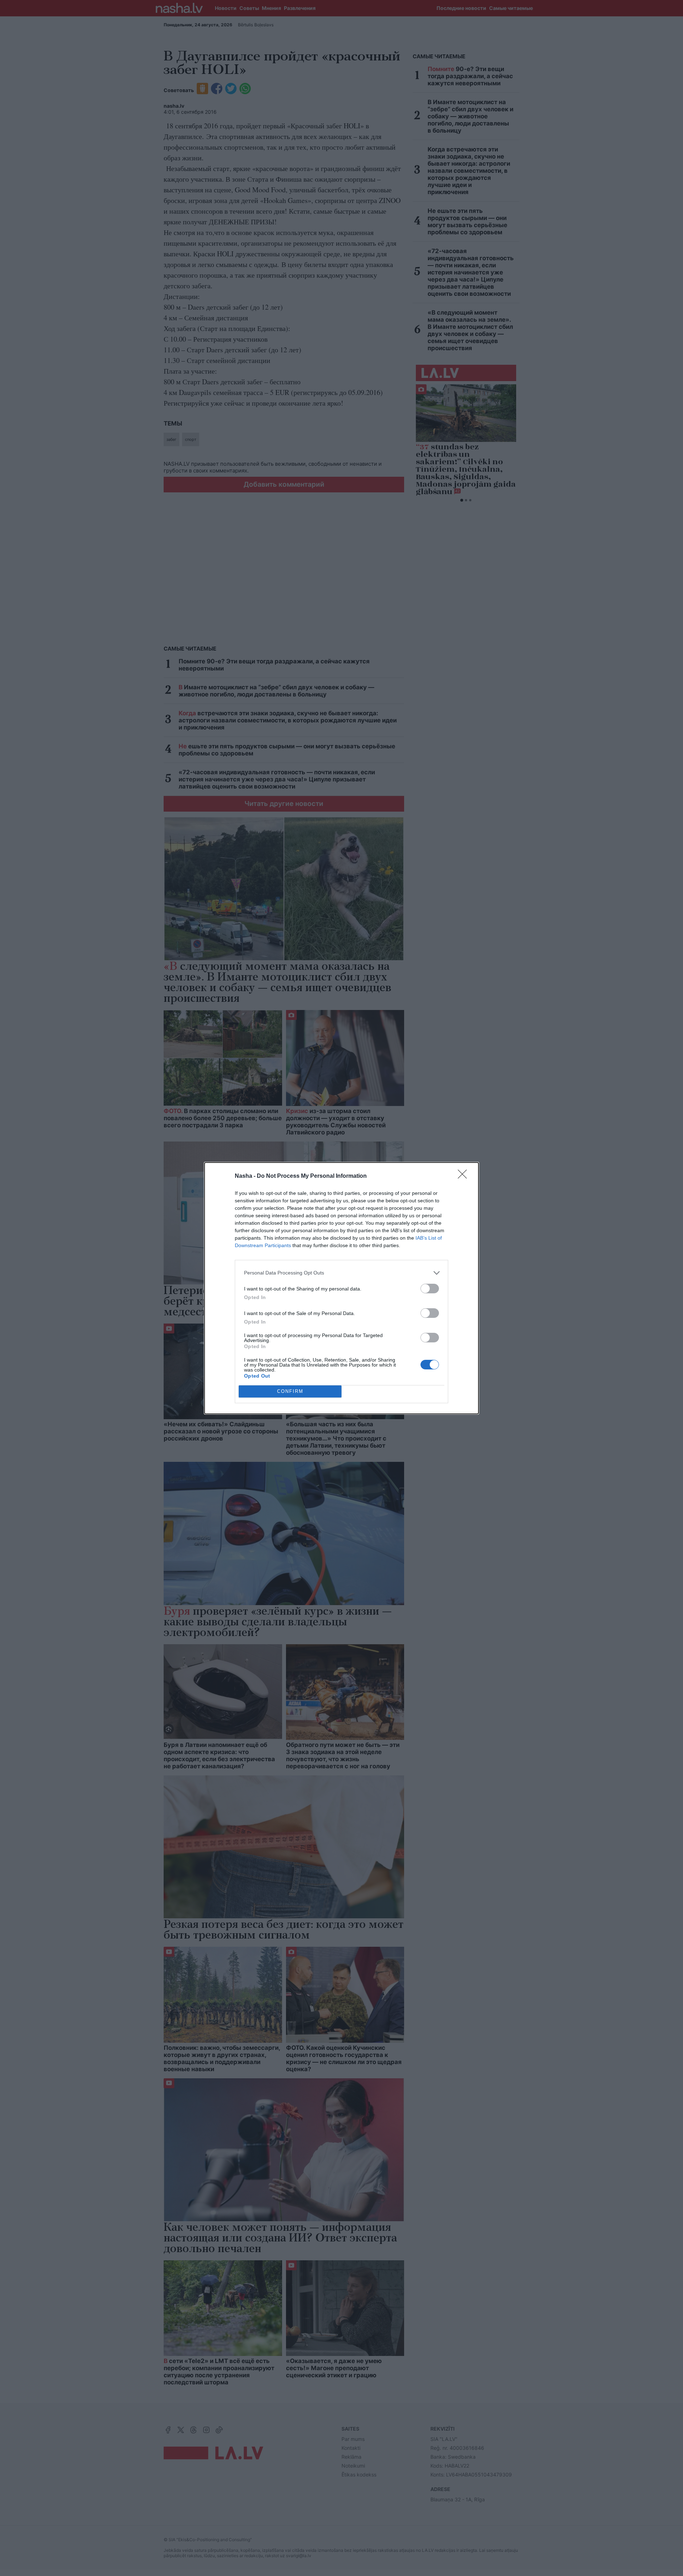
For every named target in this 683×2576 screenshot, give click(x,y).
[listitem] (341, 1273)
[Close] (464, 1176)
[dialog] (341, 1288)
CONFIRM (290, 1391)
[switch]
_ _ _
* Work required
Could you give the listing again exactly, minus its pictures?

* Response
For every named target in this 683×2576 screenshot, give click(x,y).
[listitem] (341, 1273)
[Close] (464, 1176)
[dialog] (341, 1288)
CONFIRM (290, 1391)
[switch]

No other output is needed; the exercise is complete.